Un tel enchaînement de messages, sans la battre complètement en brèche, amenuise l'hypothèse d'un attentat qui, « de plus en plus, relèverait d'un scénario à la James Bond », estime ce proche du dossier. Les Acars ne livrent rien de l'origine des fumées. D'emblée, les autorités égyptiennes ont évoqué une piste terroriste, « plus probable que celle d'une défaillance ». Pourtant, rien n'est venu l'étayer, à commencer par une quelconque revendication. A l'inverse, l'histoire de l'aviation regorge de précédents incendies aux conséquences funestes. En 1980, 301 personnes étaient décédées dans l'embrasement d'un Lockheed de la compagnie Saudia, l'incendie ayant pris dans une soute. En 1998, c'est un probable court-circuit sur l'un des systèmes de divertissement (les écrans passagers) d'un McDonnell Douglas de Swissair qui entraîne la perte de l'avion et de ses 229 occupants. En 2007 encore, un Boeing 737 de China Airlines est ravagé par les flammes, sans qu'il y ait de victimes. Le feu peut tout aussi bien prendre dans des « torons », ces câbles utilisés dans l'aviation, que sur des bobines ou autres condensateurs. Si les toilettes d'A320 sont équipées d'extincteurs intégrés automatiques, « ce n'est à ma connaissance pas le cas pour la soute avionique, se remémore cet ingénieur. Il faut une intervention humaine, à l'aide d'extincteurs à main spécifiques à l'aviation ».

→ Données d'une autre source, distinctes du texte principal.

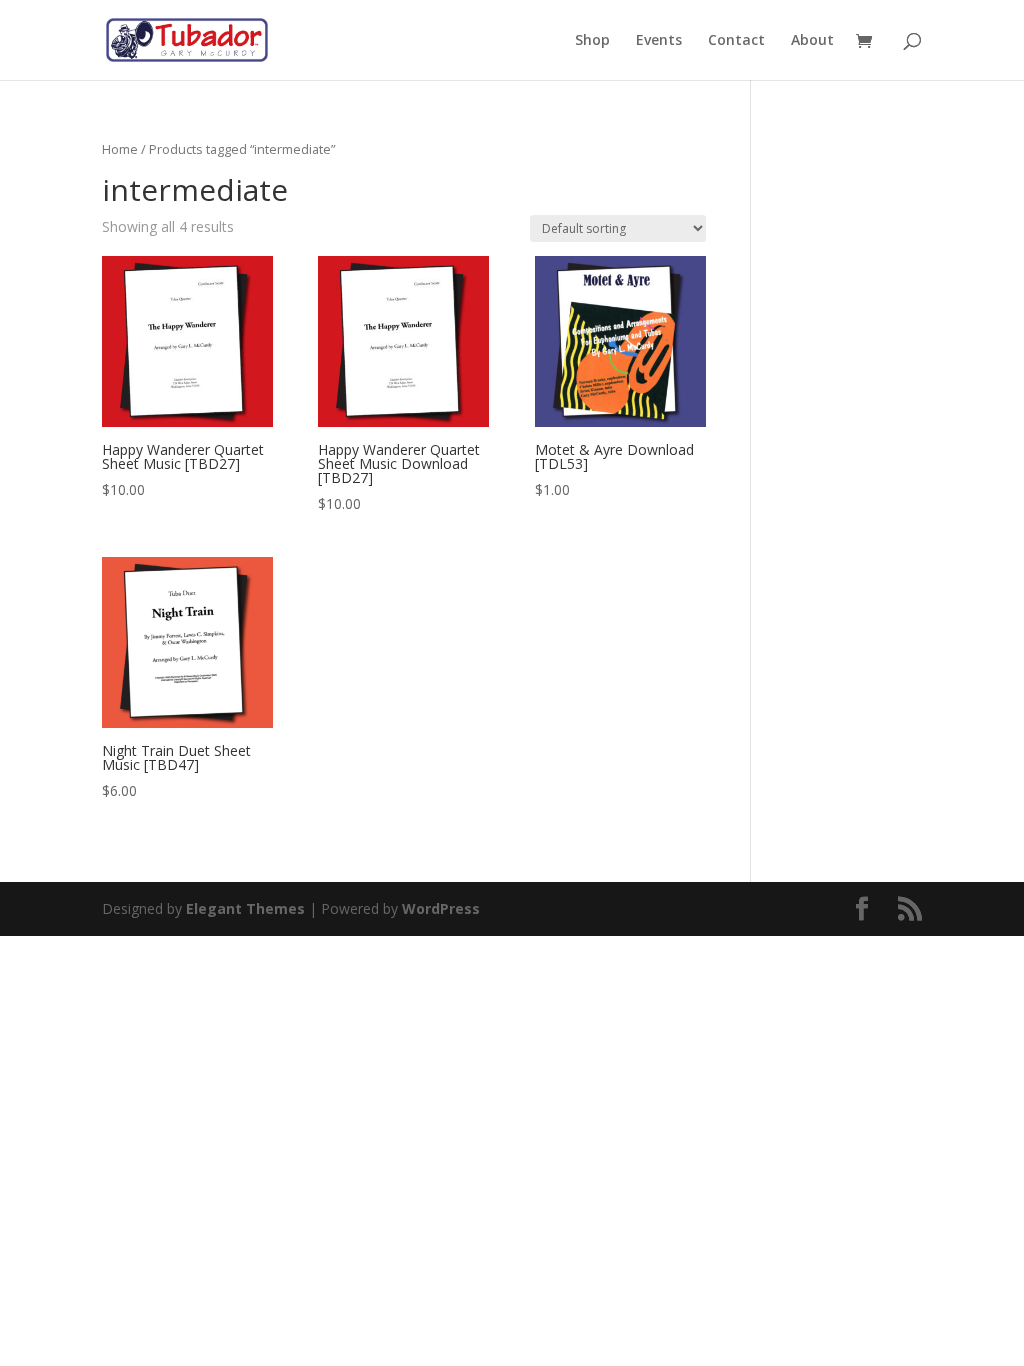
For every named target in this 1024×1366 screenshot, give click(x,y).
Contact (736, 41)
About (812, 41)
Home (120, 149)
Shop (592, 41)
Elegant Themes (245, 908)
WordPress (441, 908)
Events (659, 41)
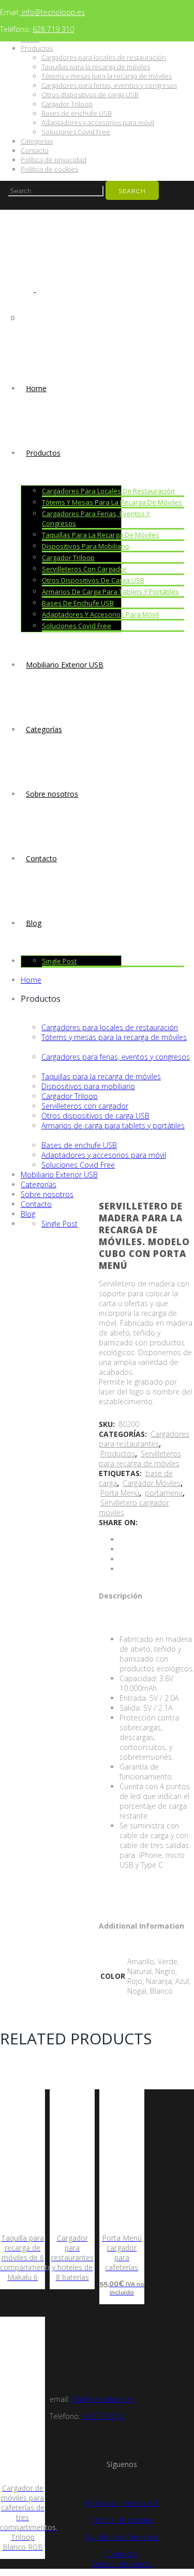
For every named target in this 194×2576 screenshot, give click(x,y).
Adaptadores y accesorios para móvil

Une enquête à couteaux tirés

Comme l'avait révélé M 6, le capitaine du MS 804 a communiqué avec Le Caire au moment du drame. Qu'a-t-il dit ? Mystère. Au fil de ces deux dernières semaines, la communication erratique des autorités égyptiennes est venue grever un peu plus la faible confiance qu'avaient en elles les professionnels de l'aéronautique, notamment suite à l'enquête parcellaire menée dans le cadre du crash de la Flash Airlines, à Charm-el-Cheikh en 2004. « Avec les Egyptiens, ça cogne dur », confirme un enquêteur français. En théorie, de telles investigations reposent sur une « coopération sincère » entre les différents pays. On en est loin. « C'est l'Egypte qui dirige l'enquête. Et l'oriente, accuse cette même source. Tout nous laisse penser qu'ils veulent réécrire l'histoire. » Pour l'intéressé, la meilleure preuve en est ce silence radio observé sur la maintenance de l'appareil. « Le problème, c'est que le BEA est sous leur autorité, et qu'ils auront la main sur le rapport d'enquête final. » « Il a fallu trois jours pour que l'existence des messages Acars soit connue, note en écho François Nénin, journaliste spécialisé. Dans le même temps, l'Egypte a mis trois mois a reconnaître que l'avion de Metrojet, en octobre, avait bien été détruit par un attentat, que Daech avait revendiqué le jour même... »

L'inquiétude des familles

Ces doutes, les familles des victimes les partagent. « On ressent une inquiétude croissante de leur part quant à la réalité de la coopération franco-égyptienne », raconte Stéphane Gicquel, secrétaire général de la Fédération nationale des victimes d'attentats et d'accidents collectifs (Fenvac). L'association déplore que « les familles ne sont pas suffisamment informées des évolutions des investigations. C'est très difficile à vivre ». Autre source d'angoisse : l'identification des corps. « Les proches apprécieraient que l'Egypte envoie un signal fort, en sollicitant par exemple la coopération de l'Institut de recherche criminelle de la gendarmerie nationale », relaie Stéphane Gicquel. Sans aller jusque-là, l'Egypte a fait appel à un prestataire spécialisé dans l'assistance post-catastrophe, Kenyon International. C'est cette même société qu'avait sollicitée Lufthansa après le crash de la Germanwings.